Knee arthroplasty: are patients' expectations fulfilled? A prospective study of pain and function in 102 patients with 5-year follow-up

Acta Orthop. 2009 Feb;80(1):55-61. doi: 10.1080/17453670902805007.


Background and purpose: With an aging population expecting an active life after retirement, patients' expectations of improvement after surgery are also increasing. We analyzed the relationship between preoperative expectations and postoperative satisfaction and self-reported outcomes with regard to pain and physical function after knee arthroplasty.

Patients and methods: 102 patients (39 men) with knee osteoarthritis and who were assigned for TKR (mean age 71 (51-86) years) were investigated with KOOS, SF-36, and additional questions concerning physical activity level, expectations, satisfaction, and relevance of the outcome to the patient. These investigations took place preoperatively and postoperatively after 6 months, 1 year, and 5 years of follow-up.

Results: Response rate at 5 years was 86%. In general, the patients' preoperative expectations were higher than their postoperative ability.

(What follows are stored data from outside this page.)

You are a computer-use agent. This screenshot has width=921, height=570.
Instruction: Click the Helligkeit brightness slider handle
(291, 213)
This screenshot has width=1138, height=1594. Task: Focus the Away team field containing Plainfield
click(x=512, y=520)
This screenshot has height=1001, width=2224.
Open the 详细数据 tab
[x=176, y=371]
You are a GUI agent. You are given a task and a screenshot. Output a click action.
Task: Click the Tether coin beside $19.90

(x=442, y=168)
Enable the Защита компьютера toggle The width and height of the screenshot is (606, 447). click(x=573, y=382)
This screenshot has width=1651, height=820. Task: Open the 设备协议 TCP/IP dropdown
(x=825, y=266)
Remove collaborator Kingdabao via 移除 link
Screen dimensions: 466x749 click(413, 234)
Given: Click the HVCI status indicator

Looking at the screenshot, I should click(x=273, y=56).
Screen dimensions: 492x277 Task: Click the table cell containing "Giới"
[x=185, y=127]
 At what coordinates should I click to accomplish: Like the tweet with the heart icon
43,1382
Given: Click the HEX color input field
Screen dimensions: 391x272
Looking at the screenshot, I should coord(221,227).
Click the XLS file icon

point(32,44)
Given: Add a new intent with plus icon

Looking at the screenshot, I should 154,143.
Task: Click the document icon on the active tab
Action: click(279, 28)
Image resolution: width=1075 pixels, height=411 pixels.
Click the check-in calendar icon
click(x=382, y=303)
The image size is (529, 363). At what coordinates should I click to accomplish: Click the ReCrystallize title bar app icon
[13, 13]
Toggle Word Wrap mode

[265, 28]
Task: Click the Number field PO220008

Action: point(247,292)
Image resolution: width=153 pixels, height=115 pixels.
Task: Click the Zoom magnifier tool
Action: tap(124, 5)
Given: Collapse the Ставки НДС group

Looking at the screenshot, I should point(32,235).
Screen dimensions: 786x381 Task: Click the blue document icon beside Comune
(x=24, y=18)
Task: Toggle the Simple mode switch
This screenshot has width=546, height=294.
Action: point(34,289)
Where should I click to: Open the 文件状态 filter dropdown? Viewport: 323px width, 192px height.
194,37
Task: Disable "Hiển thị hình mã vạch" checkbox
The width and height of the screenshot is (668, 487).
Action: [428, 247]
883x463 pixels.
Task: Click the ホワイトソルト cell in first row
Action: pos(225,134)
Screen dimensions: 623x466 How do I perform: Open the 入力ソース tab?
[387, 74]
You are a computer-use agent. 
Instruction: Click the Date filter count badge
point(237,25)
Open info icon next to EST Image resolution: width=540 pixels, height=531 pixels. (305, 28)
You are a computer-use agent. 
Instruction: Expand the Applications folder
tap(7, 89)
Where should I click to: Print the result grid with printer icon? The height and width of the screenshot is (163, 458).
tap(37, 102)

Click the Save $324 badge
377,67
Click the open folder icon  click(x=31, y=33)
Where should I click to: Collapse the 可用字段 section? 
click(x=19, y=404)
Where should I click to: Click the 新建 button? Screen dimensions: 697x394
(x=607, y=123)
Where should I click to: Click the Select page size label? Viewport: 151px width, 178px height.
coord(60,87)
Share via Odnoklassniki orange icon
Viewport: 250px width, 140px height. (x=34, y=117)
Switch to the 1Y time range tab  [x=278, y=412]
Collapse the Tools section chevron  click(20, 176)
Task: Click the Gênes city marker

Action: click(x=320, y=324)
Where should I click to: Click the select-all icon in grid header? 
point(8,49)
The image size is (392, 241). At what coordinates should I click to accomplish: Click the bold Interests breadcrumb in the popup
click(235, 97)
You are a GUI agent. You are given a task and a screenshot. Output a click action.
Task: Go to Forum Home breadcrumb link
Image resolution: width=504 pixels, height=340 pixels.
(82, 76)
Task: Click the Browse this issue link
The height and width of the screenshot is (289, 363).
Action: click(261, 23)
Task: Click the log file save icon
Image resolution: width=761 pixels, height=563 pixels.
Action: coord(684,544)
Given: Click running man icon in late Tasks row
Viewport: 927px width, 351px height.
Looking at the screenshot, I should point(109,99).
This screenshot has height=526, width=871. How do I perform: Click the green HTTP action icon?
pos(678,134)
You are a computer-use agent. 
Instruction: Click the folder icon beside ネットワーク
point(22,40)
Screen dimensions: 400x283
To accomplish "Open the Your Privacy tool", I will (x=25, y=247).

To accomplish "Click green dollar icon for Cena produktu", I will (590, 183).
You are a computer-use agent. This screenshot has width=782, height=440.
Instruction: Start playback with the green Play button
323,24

For example, 41% expected to be able to perform activities such as golfing and dancing while only 14% were capable of these activities at 5 years. Having high or low preoperative expectations with regard to walking ability or leisure-time activities had no influence on the KOOS scores postoperatively. 93% of the patients were generally satisfied 5 years postoperatively, while 87% were satisfied with the relief of pain and 80% with their improvement in physical function at that time.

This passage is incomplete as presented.